Introduction to R

A language for data analysis and graphics. This definition of R was used by Ross Ihaka and Robert Gentleman in the title of their 1996 paper outlining their experience of designing and implementating the R software. It’s safe to say this remains the essence of what R is; however, it’s tough to encapsulate such a diverse programming language into a single phrase.

During the last decade, the R programming language has become one of the most widely used tools for statistics and data science. Its application runs the gamut from data preprocessing, cleaning, web scraping and visualization to a wide range of analytic tasks such as computational statistics, econometrics, optimization, and natural language processing. In 2012 R had over 2 million users and continues to grow by double digit percentage points every year. R has become an essential analytic software throughout industry; being used by organizations such as Google, Facebook, New York Times, Twitter, Etsy, Department of Defense, and even in presidential political campaigns.

So what makes R such a popular tool?

Open Source

R is an open source software created over 20 years ago by Ihaka and Gentleman at the University of Auckland, New Zealand. However, its history is even longer as its lineage goes back to the S programming language created by John Chambers out of Bell Labs back in the 1970s.1 R is actually a combination of S with lexical scoping semantics inspired by Scheme.2 Whereas the resulting language is very similar in appearance to S, the underlying implementation and semantics are derived from Scheme. Unbeknownst to many the S language has been a popular vehicle for research in statistical methodology, and R provides an open source route to participate in that activity.

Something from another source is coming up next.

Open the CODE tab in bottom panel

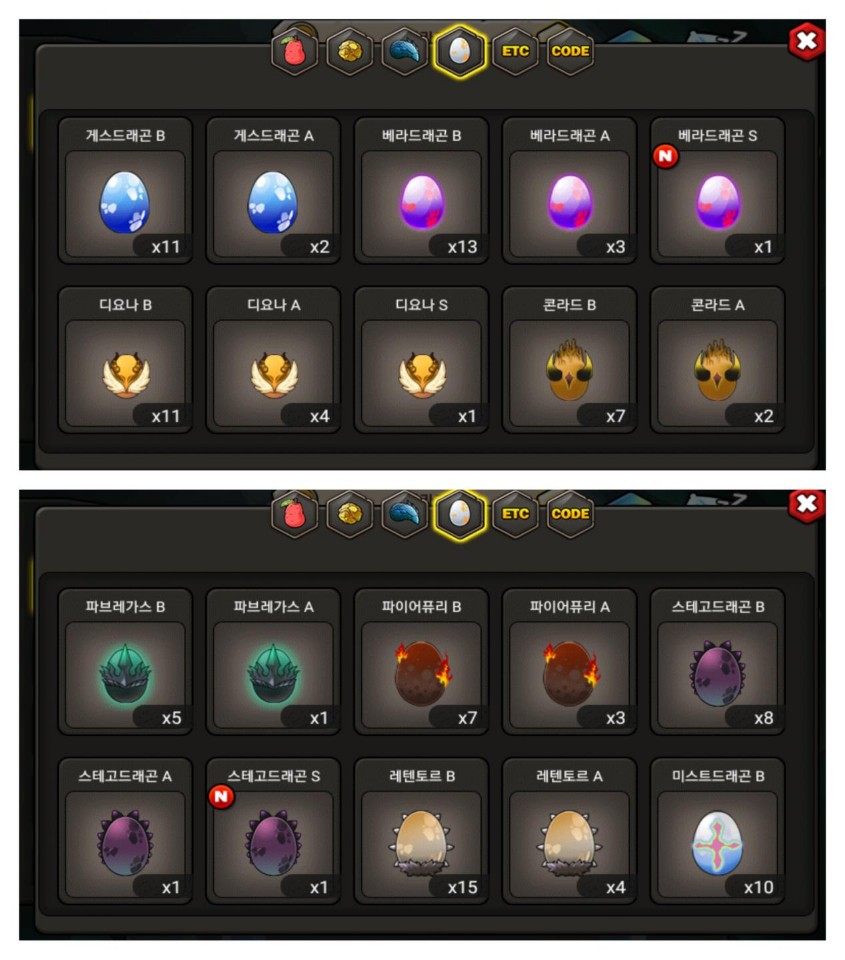coord(570,514)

Although the history of S and R is interesting3, the principal artifact to observe is that R is an open source software. Although some contest that open-source software is merely a “craze” 4, most evidence suggests that open-source is here to stay and represents a new5 norm for programming languages. Open-source software such as R blurs the distinction between developer and user which provides the ability to extend and modify the analytic functionality to your, or your organization’s needs. The data analysis process is rarely restricted to just a handful of tasks with predictable input and outputs that can be pre-defined by a fixed user interface as is common in proprietary software. Rather, as previosly mentioned in the introduction, data analysis includes unique, different, and often multiple requirements regarding the specific tasks involved. Open source software allows more flexibility for you, the data analyst, to manage how data are being transformed, manipulated, and modeled “under the hood” of software rather than relying on “stiff” point and click software interfaces. Open source also allows you to operate on every major platform rather than be restricted to what your personal budget allows or the idiosyncratic purchases of organizations.

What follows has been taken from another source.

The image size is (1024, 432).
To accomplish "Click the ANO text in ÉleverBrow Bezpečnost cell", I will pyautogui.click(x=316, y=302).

This invariably leads to new expectations for data analysts; however, organizations are proving to greatly value the increased technical abilities of open source data analysts as evidenced by a recent O’Reilly survey revealing that data analysts focusing on open source technologies make more money than those still dealing in proprietary technologies.

Flexibility

Another benefit of open source is that anybody can access the source code, modify and improve it. As a result, many excellent programmers contribute to improving existing R code and developing new capabilities. Researchers from all walks of life (academic institutions, industry, and focus groups such as RStudio and rOpenSci) are contributing to advancements of R’s capabilities and best practices. This has resulted in some powerful tools that advance both statistical and non-statistical modeling capabilities that are taking data analysis to new levels.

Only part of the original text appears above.